Former Manchester United striker Ole Gunnar Solskjaer would be an ideal choice to “steady the ship” and “bring people together” at Old Trafford says ex-teammate Gary Neville.
The Red Devils parted ways with Jose Mourinho on Tuesday following a 3-1 loss to Liverpool on Sunday that effectively ended already slim Premier League title hopes.
The club subsequently stated that an external candidate would take the reins until the end of the season while the hunt for a permanent replacement commences and a prematurely published piece on United’s official website all-but-confirmed that it would be Norwegian forward Solskjaer.
The 45-year-old, who previously coached in the reserves at Carrington following his retirement, is currently the manager of Norwegian side Molde, in his second spell, while he also briefly led Cardiff City in 2014.
Speaking on his former clubmate, with whom he tasted Premier League, FA Cup and Champions League success, Neville feels that Solskjaer would be one of a number of suitable stop-gaps at Old Trafford, stating a preference for a former player who understands what it means to represent United.
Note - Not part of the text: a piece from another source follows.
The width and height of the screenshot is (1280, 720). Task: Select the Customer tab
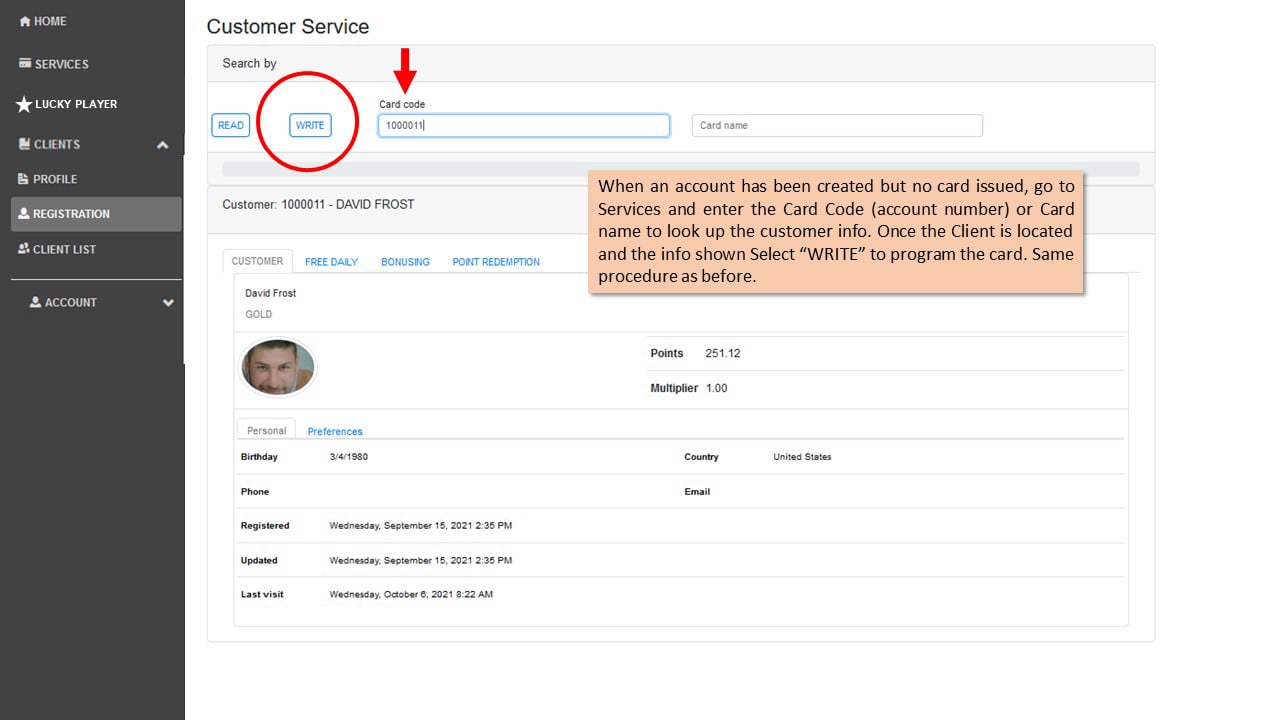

“I would suggest that the person who goes in for the next six months is someone who can steady the ship,” the former defender told Sky Sports’ The Debate. “[He’s someone who] knows the club, can bring people together, understands the people in the club, the fans, the media and can bring the feel-good factor back.
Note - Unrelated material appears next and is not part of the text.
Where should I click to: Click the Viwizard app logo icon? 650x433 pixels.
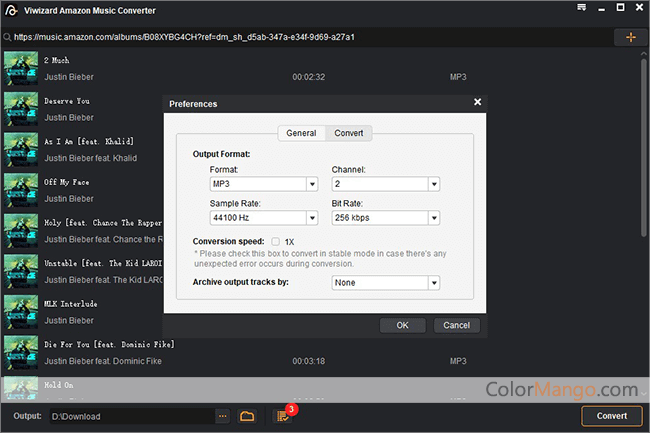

“He fits that mould, and there's a number of other ex-players who would. At this moment in time, I can see where an interim appointment becomes someone who brings favour and goodwill, and he absolutely would. So would Laurent Blanc or Steve Bruce, as would Michael Carrick.
“They would have to just steady the ship, hold the fort until the end of the season and then Manchester United can go and get what they believe to be the next manager of this football club for the next five to six months.”
The expectation is that United will bring a long-term manager on board at the end of the season, but Neville acknowledged that any interim boss at the helm could land the position themselves full-time if they deliver a successful campaign.
“If they were to win the Champions League in the next five or six months, you say 'ok, leave them in charge!',” he added.
“But, with the understanding that you're restricting the background of the club from a technical and recruitment point of view, but you're also making sure the head coach that actually is the best in the world comes to the club.
“One thing the fans will not accept, those players who have flared up with the manager and you can't silence players, but their excuse is gone now. Now they have to perform.”